Excerpted passage =
# FS:4 Foot Black Power Compact Flo Unit (2x 55watt)



## m_class2g (Apr 21, 2010)

power compact light strip. 4 feet long. 2 x 55 watt compact flo. comes with an extra light tube.

bought it at superpet for $160 this past summer. bulbs have been used since then but all 3 are working fine. unit is in mint condition.

$60 obo.

pickup in richmond.


----------



## zhasan (Oct 28, 2010)

is this special for planted aquariums? are there any holding brackets that come with it to install it over top of the aquarium?


----------



## zhasan (Oct 28, 2010)

any idea how much those replacement bulb cost?


----------



## m_class2g (Apr 21, 2010)

no idea. i dont keep planted but just monster fish. its just 2 compact flo at 55 watt each. you can get them through our sponsor canadian aquatics for relatively cheap. maybe $20 per bulb?


----------



## m_class2g (Apr 21, 2010)

to the top. $70 obo


----------



## m_class2g (Apr 21, 2010)

ttt. 60 obo.


----------



## m_class2g (Apr 21, 2010)

$50. to the top.


----------



## Immus21 (Jun 14, 2010)

I'm in need of a new light for my 75G tank. I don't suppose you ever come into New Westminster?


----------



## m_class2g (Apr 21, 2010)

to the top.


----------



## AWW (Apr 22, 2010)

You should have told me you had this when i came over to your place!

Task instructions = Reproduce the entire forum thread about the 4-foot power compact light unit for sale, word for word. The material that follows comes from a separate source.

Information provided =
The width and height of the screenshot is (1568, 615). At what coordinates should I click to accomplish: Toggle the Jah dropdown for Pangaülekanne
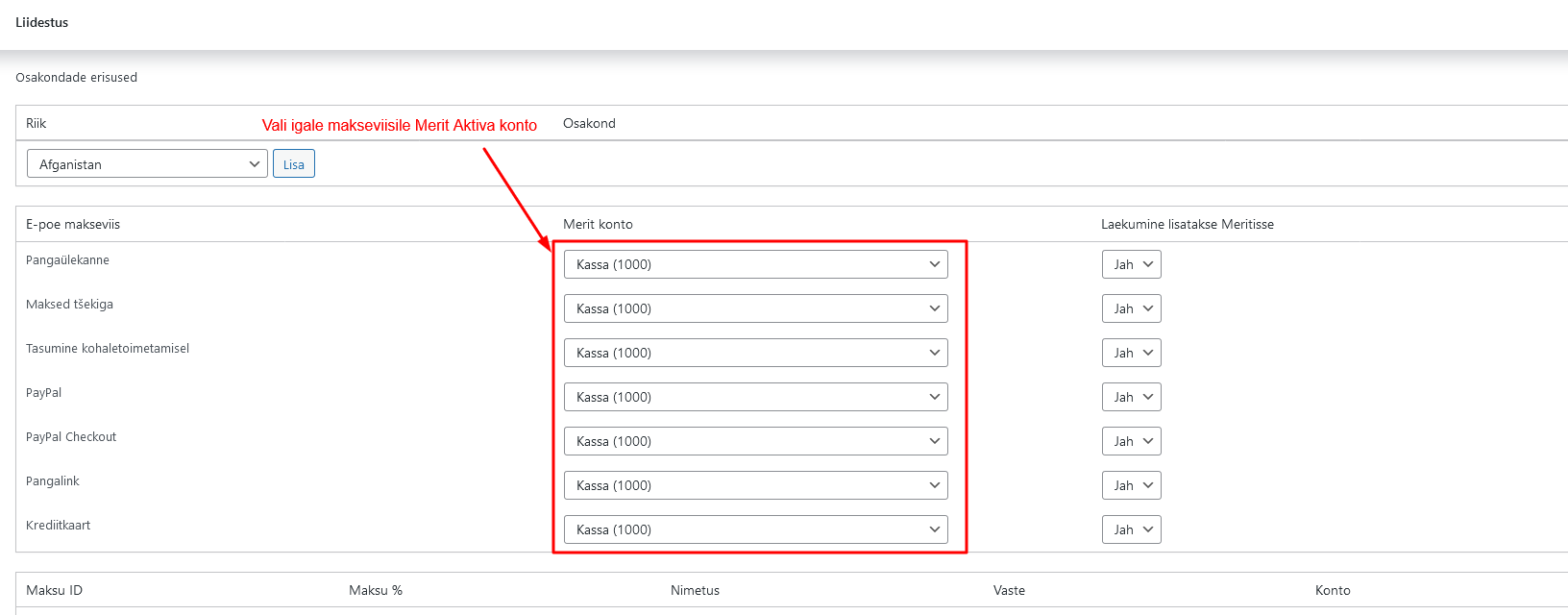(1131, 264)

Answer to the problem =
# FS:4 Foot Black Power Compact Flo Unit (2x 55watt)



## m_class2g (Apr 21, 2010)

power compact light strip. 4 feet long. 2 x 55 watt compact flo. comes with an extra light tube.

bought it at superpet for $160 this past summer. bulbs have been used since then but all 3 are working fine. unit is in mint condition.

$60 obo.

pickup in richmond.


----------



## zhasan (Oct 28, 2010)

is this special for planted aquariums? are there any holding brackets that come with it to install it over top of the aquarium?


----------



## zhasan (Oct 28, 2010)

any idea how much those replacement bulb cost?


----------



## m_class2g (Apr 21, 2010)

no idea. i dont keep planted but just monster fish. its just 2 compact flo at 55 watt each. you can get them through our sponsor canadian aquatics for relatively cheap. maybe $20 per bulb?


----------



## m_class2g (Apr 21, 2010)

to the top. $70 obo


----------



## m_class2g (Apr 21, 2010)

ttt. 60 obo.


----------



## m_class2g (Apr 21, 2010)

$50. to the top.


----------



## Immus21 (Jun 14, 2010)

I'm in need of a new light for my 75G tank. I don't suppose you ever come into New Westminster?


----------



## m_class2g (Apr 21, 2010)

to the top.


----------



## AWW (Apr 22, 2010)

You should have told me you had this when i came over to your place!